Your objective:
Render the records from the line containing "This screenshot has height=100, width=133." through the line containing "[x=69, y=110]", inclusive, as a Markdown table with the columns Number and Record line, skipping any blank lines.

Source data:
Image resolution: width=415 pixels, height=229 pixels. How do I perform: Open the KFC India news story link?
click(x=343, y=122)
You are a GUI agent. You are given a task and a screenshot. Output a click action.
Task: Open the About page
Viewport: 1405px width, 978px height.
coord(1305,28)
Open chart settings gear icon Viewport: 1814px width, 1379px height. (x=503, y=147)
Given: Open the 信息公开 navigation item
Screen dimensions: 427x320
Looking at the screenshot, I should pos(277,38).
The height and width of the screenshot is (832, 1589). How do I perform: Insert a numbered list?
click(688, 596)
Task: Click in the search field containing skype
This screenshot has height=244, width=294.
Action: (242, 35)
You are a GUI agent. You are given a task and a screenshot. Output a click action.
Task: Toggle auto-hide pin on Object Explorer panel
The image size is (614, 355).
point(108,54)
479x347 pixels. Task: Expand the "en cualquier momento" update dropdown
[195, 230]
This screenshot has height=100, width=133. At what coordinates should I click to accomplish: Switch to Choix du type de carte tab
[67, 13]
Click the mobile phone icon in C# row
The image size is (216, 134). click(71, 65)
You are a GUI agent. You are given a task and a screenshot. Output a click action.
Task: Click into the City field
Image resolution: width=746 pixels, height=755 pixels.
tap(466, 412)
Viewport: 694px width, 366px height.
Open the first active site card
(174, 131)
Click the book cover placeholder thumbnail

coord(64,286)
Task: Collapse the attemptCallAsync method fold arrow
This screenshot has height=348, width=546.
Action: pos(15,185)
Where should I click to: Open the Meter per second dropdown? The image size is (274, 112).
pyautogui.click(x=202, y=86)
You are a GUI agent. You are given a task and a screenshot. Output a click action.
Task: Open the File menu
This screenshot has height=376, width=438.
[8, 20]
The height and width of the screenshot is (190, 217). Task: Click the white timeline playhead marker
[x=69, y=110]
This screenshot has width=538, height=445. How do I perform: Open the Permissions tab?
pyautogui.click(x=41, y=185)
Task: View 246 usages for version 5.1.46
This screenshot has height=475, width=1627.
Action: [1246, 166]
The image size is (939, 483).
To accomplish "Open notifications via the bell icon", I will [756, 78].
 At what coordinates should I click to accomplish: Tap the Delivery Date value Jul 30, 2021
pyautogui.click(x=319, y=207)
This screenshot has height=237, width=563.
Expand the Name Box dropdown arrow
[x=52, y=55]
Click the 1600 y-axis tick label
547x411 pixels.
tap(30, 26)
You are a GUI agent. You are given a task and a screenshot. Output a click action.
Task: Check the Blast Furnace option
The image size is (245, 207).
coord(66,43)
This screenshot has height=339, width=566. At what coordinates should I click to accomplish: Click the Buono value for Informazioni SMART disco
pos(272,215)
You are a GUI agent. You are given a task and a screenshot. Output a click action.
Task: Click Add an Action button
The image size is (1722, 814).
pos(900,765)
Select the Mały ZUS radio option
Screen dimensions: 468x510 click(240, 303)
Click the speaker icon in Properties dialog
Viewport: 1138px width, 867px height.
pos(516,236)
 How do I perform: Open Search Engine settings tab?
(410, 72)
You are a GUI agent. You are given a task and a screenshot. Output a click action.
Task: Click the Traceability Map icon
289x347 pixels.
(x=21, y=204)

Response:
| Number | Record line |
|---|---|
| 1 | This screenshot has height=100, width=133. At what coordinates should I click to accomplish: Switch to Choix du type de carte tab |
| 2 | [67, 13] |
| 3 | Click the mobile phone icon in C# row |
| 4 | The image size is (216, 134). click(71, 65) |
| 5 | You are a GUI agent. You are given a task and a screenshot. Output a click action. |
| 6 | Task: Click into the City field |
| 7 | Image resolution: width=746 pixels, height=755 pixels. |
| 8 | tap(466, 412) |
| 9 | Viewport: 694px width, 366px height. |
| 10 | Open the first active site card |
| 11 | (174, 131) |
| 12 | Click the book cover placeholder thumbnail |
| 13 | coord(64,286) |
| 14 | Task: Collapse the attemptCallAsync method fold arrow |
| 15 | This screenshot has height=348, width=546. |
| 16 | Action: pos(15,185) |
| 17 | Where should I click to: Open the Meter per second dropdown? The image size is (274, 112). |
| 18 | pyautogui.click(x=202, y=86) |
| 19 | You are a GUI agent. You are given a task and a screenshot. Output a click action. |
| 20 | Task: Open the File menu |
| 21 | This screenshot has height=376, width=438. |
| 22 | [8, 20] |
| 23 | The height and width of the screenshot is (190, 217). Task: Click the white timeline playhead marker |
| 24 | [x=69, y=110] |